– Ну, заходи в дом, – ласково произносит она. – Чего мы с тобой на пороге застряли. Все мне расскажешь. Я чай приготовлю. И тесто на пирожки скоро подойдет. С повидлом, как ты любишь, будешь?

– Буду, все буду, – сквозь слезы умудряюсь улыбнуться и, скинув обувь, иду за мамой.

Запахи свежей сдобы, выцветшие обои, та же скрипящая половица под ногами – здесь все как раньше, когда жизнь еще была простой и понятной. Ностальгия накрывает с головой, возвращая меня в беззаботность детских и юношеских лет. В гостиной по-прежнему стоят рамки с моими фотографиями, а в комнате можно найти мои первые туфли на каблуке и украшения, которые я когда-то считала своими сокровищами. Присаживаюсь на край кровати и закрываю лицо руками. Реву так сильно, что едва могу дышать, судорожно хватая ртом воздух и выталкивая его из легких на выдохе. Знаю, что в один прекрасный момент мне станет легче, но сейчас эта истерика – как жизненная необходимость.

– Сашуль, девочка моя, ну, что случилось? – обеспокоенно шепчет мама, присаживаясь рядом и прижимая меня к себе.

– Прости, мам, – только и могу выдавить из себя, продолжая всхлипывать. – Прости…

– Ну, будет, дочка, – вздыхает она, баюкая меня как в детстве. – Все хорошо будет, слышишь? Все перемелется. Поплачь, расскажи… Я как могу помочь?

Мотаю головой, стараясь успокоиться, чтобы не пугать маму, но внутри словно прорвало плотину – я держалась так долго, что теперь просто не могу остановиться. Плачу долго и отчаянно, пока поток слез не пересыхает, а в горле не начинает саднить от рыданий.

– Хочешь чай с шиповником? – мягко предлагает мама, понимая, что я успокаиваюсь.

– Да, – вытираю мокрые щеки тыльной стороной ладони и киваю. – Хочу.
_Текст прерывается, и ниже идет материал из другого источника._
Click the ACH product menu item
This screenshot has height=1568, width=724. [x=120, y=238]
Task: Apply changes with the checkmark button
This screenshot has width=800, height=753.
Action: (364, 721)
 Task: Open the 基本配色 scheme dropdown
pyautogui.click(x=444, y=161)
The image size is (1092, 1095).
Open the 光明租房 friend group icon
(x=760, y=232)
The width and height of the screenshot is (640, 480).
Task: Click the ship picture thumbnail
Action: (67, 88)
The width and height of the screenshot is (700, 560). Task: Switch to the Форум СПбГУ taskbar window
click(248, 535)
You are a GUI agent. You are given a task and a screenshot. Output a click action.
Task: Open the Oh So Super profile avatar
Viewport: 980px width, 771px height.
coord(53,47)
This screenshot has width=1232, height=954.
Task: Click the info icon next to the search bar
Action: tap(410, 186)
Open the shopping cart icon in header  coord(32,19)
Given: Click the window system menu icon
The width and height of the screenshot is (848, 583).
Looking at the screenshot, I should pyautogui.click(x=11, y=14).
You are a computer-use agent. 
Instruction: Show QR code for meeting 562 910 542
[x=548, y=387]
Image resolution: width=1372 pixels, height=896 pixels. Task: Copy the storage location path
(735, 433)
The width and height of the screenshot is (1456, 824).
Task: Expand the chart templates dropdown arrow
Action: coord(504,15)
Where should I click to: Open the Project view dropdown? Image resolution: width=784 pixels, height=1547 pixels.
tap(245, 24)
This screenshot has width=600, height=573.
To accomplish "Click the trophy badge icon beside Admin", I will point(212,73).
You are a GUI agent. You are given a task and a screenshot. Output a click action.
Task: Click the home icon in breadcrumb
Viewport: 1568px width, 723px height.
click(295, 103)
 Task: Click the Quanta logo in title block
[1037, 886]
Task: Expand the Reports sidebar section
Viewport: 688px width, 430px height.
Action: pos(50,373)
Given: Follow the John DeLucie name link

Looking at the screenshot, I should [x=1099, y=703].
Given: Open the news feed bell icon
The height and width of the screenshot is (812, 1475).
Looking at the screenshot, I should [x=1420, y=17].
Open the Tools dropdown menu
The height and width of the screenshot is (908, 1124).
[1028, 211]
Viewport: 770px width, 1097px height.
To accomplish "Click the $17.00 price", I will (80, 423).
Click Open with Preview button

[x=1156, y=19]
Удобно устроившись на кухонном диванчике, я отстраненно наблюдаю, как она готовит для нас чай. Сейчас, когда истерика отступила, мной овладевает другое чувство – стыд. Мама оказалась права. Во всем. С самого начала она видела Дениса насквозь и не испытывала к нему симпатии. Даже тогда, когда он еще не встал на губительную дорожку. Я же его всегда защищала, выгораживала, почти перестала общаться с мамой, чтобы не слышать от нее упреков в его адрес… А сейчас розовые очки наконец-то слетели с моих глаз, вот только упущенное время с родным и самым близким человеком уже не вернуть. От этого становится еще больнее.

– Ну, вот, – мама ставит передо мной чашку с чаем и вазочку с вареньем. – И пирожки скоро подоспеют.

– Мамуль, ты тоже садись, – прошу я. – Давай вдвоем посидим.

Мама опускается на стул напротив и берет в руки чашку. Ведет себя немного настороженно, но вопросов не задает – как всегда безошибочно чувствует, что мне надо дать время собраться с мыслями.

Пока я медленно пью чай, она разглядывает меня взглядом, наполненным безграничной любовью и радостью, и я в очередной раз не могу сдержать своих эмоций. В уголках глаз снова собираются слезы. Мы с ней не сидели так почти два года, а два дня назад мой муж, из-за которого я почти перестала общаться с мамой, проиграл меня в рулетку.

– Санька, ну, говори уже, что случилось? – осторожно начинает мама, замечая, что я снова готова удариться в рыдания.

– Ты была права. Насчет всего, – сдавленным голосом произношу я, утыкаясь взглядом в центр кружки. Взглянуть в проницательные голубые глаза в этот момент мне оказывается не по силам.

– Сложный период в отношениях с Денисом? – предполагает она.

Тембр ее голоса меняется почти незаметно. В прошлом был такой период, когда она настаивала, чтобы я порвала с парнем, но вместо этого я выскочила за него замуж.

– Я собираюсь подать на развод, – признаюсь я, снова прокручивая в голове события жуткого вечера в казино и постыдный проигрыш.